What follows is a block of records; restate each one word for word.

Stored data entries
Content starts

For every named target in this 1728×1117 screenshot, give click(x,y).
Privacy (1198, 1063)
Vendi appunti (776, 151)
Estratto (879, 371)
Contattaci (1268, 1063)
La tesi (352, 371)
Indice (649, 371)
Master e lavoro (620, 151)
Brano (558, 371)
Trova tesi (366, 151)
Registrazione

Content ends

**SOLUTION:**
For every named target in this 1728×1117 screenshot, give click(x,y).
Privacy (1198, 1063)
Vendi appunti (776, 151)
Estratto (879, 371)
Contattaci (1268, 1063)
La tesi (352, 371)
Indice (649, 371)
Master e lavoro (620, 151)
Brano (558, 371)
Trova tesi (366, 151)
Registrazione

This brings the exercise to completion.